C’est le message que sont venus porter Olivier Allain, coordinateur national des États généraux de l’alimentation, et Jean-Baptiste Moreau, rapporteur du projet de loi agriculture et alimentation, lors d’une réunion publique, le 8 juin dernier, à Milizac-Guipronvel (29).
« Les EGA, les États généraux de l’alimentation ? C’était un engagement de campagne d’Emmanuel Macron », rappelle Olivier Allain devant une salle comble, vendredi dernier, à Milizac-Guipronvel. Comme il l’avait déjà fait un an auparavant, presque jour pour jour, il a à nouveau répondu à l’invitation de Didier Le Gac, entre-temps élu député. Et c’est en duo, avec Jean-Baptiste Moreau, agriculteur et député de la Creuse, qu’il a brossé à grands traits la genèse du projet de loi agriculture et alimentation.
Retrouver du prix
« Nous avons réussi à mettre autour de la table des gens qui s’aiment peu ou pas : syndicalistes, distributeurs, industriels de la transformation, ONG… 70 organisations au total ! Et la loi est le fruit de cet ensemble composite ». Pour le coordinateur national des EGA, la commande était claire. « Il fallait faire en sorte de retrouver un prix qui permette de rémunérer les agriculteurs ». Car il est inutile de compter sur les aides. « Les dépenses publiques consacrées à l’agriculture ont augmenté de 2 milliards d’euros. Et le revenu agricole n’a jamais été aussi mauvais. La réponse au problème agricole ne peut plus être budgétaire ! »
Pour tenter d’influer sur les prix, les EGA ont ciblé quatre pistes. « Créer de la valeur en augmentant le seuil de revente à perte et en limitant les promos. Ramener cette valeur aux agriculteurs en tenant compte des coûts de production lors des négociations commerciales avec la grande distribution, énumère Olivier Allain. Mais l’État devra aussi montrer l’exemple en s’approvisionnant à 50 % en produits locaux ou bio ». Et la France, « pays de l’excellence alimentaire », devra encore monter en gamme pour « récupérer de la valeur ajoutée et s’extraire des prix de marché », notamment à l’export.
Expérimenter
Adopté par les députés, le projet de loi agriculture et alimentation va maintenant être soumis au vote des sénateurs. Et déjà, ici et là, des voix s’élèvent, estimant avoir été trahies. « Je comprends qu’il y ait une forte attente des agriculteurs, affirme Olivier Allain. Certains n’en peuvent plus. Mais cette loi n’est pas comme les autres. Et il faudra attendre la fin des négociations commerciales, en février prochain, pour voir si elle a porté ses fruits ».

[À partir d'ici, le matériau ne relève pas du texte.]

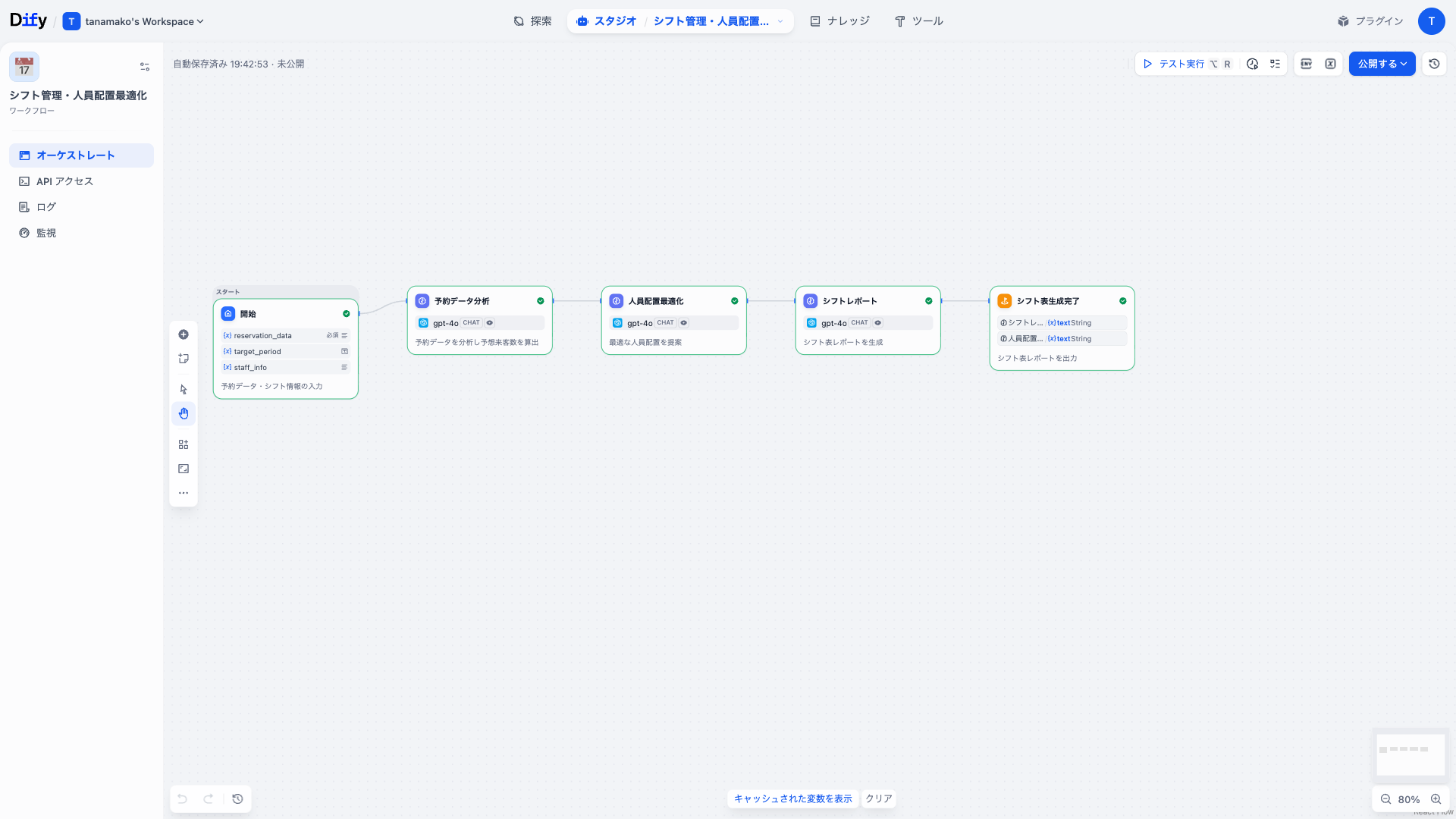Open the workflow checklist icon
The width and height of the screenshot is (1456, 819).
1275,64
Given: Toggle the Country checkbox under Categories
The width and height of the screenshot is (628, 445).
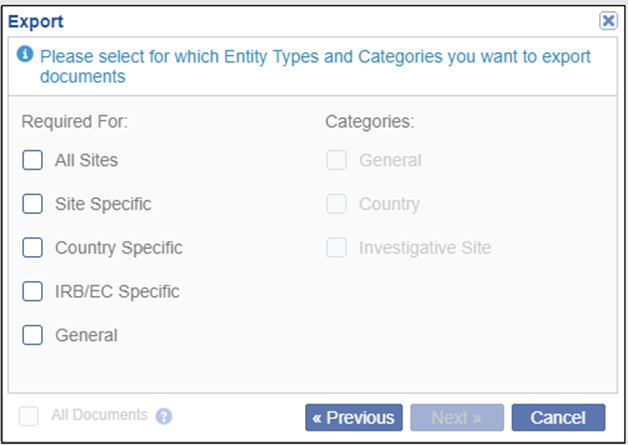Looking at the screenshot, I should pos(337,204).
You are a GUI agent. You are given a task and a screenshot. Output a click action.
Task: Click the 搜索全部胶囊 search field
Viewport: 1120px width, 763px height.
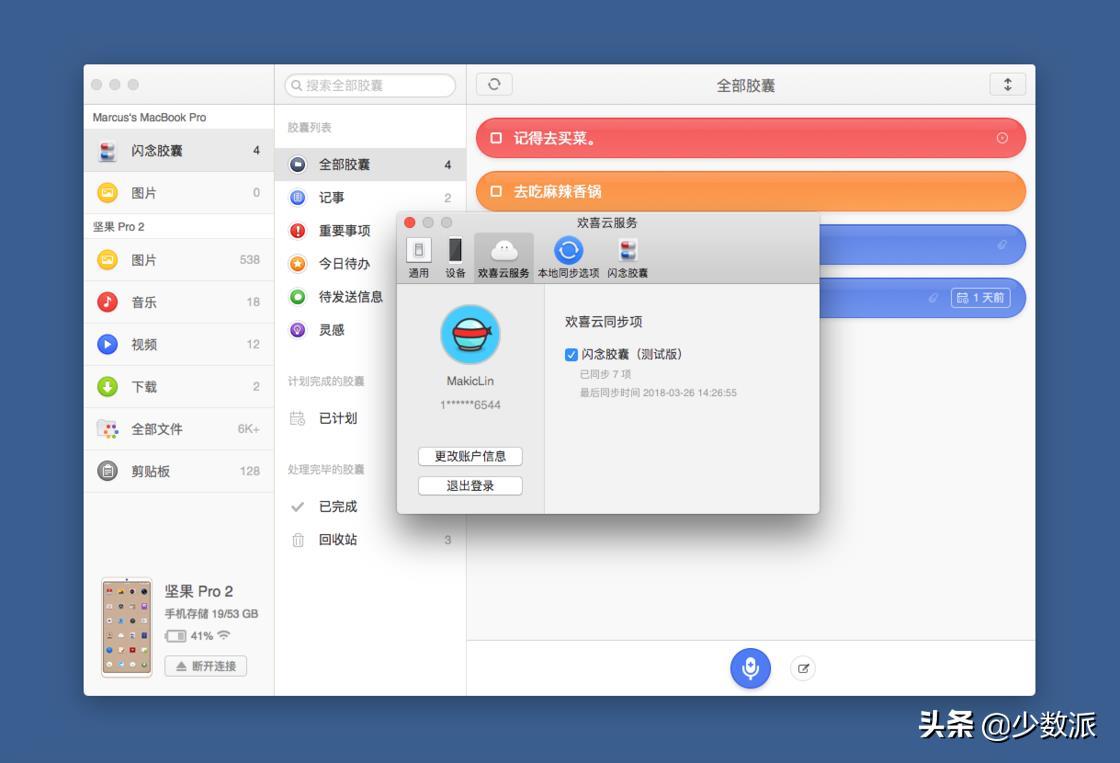370,86
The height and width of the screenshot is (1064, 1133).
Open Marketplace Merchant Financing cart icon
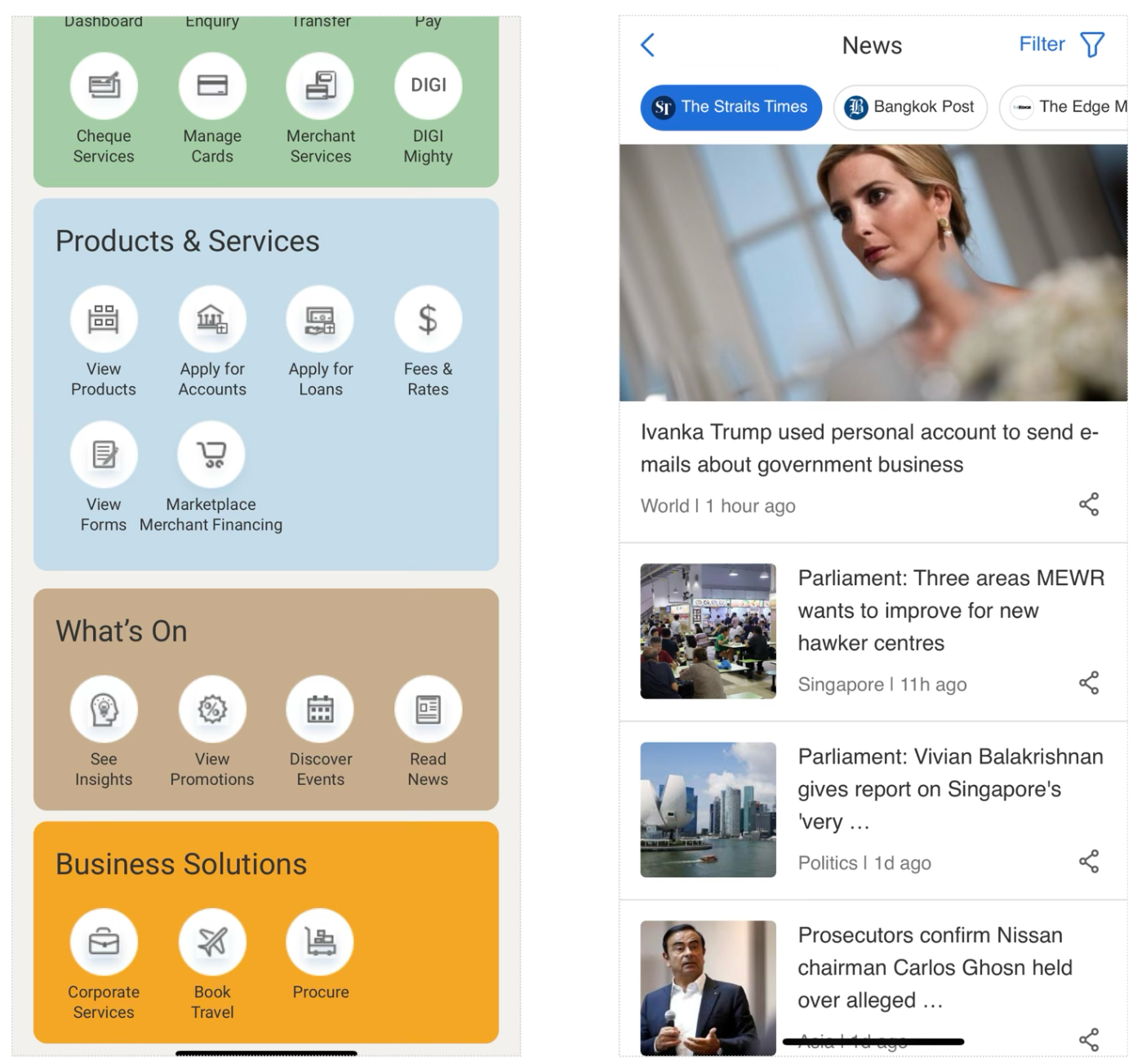[x=211, y=454]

« On lance une expérimentation sur deux ans », rajoute Jean-Baptiste Moreau. Éleveur de limousines et député de la Creuse, il est le rapporteur de ce projet de loi à l’Assemblée nationale. « Si la guerre des prix continue, si la grande distribution ne joue pas le jeu, on adoptera des mesures plus coercitives ». Mais là comme sur le dossier du glyphosate ou des poules en cage, le Gouvernement préfère d’abord faire confiance aux acteurs. « Sur ces deux sujets, c’est la raison pour laquelle nous n’avons pas mis de date butoir ». Ce qui a pu être interprété comme une reculade, notamment par certaines ONG.
Manger a un prix
« Mais la loi ne fera pas tout, rajoute aussitôt le rapporteur. Il faut aussi que la profession agricole parvienne à s’organiser en OP et AOP pour peser face à la grande distribution ». Et les consommateurs auront aussi un rôle à jouer. « Nous entendons leurs demandes. Mais il est temps qu’ils deviennent consom’acteurs, qu’ils traduisent leurs demandes en actes d’achat, qu’ils acceptent d’en payer le juste prix. Et qu’ils se sortent enfin de la tête que manger ne coûte rien ! »
Fiscalité et retraites
À peine la loi agriculture et alimentation portée devant députés et sénateurs que déjà de nouveaux sujets sont mis sur la table. « Nous voulons re-toiletter la fiscalité agricole, indique Jean-Baptiste Moreau. La rendre plus souple et plus adaptée aux exploitations agricoles d’aujourd’hui ». Les retraites agricoles seront traitées dans le cadre de la réforme globale des retraites. « Certes, elles sont trop faibles, estime le député. Mais il est hors de question de faire supporter leur augmentation aux actifs agricoles. Il faut que la solidarité globale joue ». Enfin, une mission est en cours sur le foncier agricole. « Nous voulons à la fois éviter l’accaparement des terres agricoles et leur bétonnage. Une loi devrait voir le jour fin 2018-début 2019 ».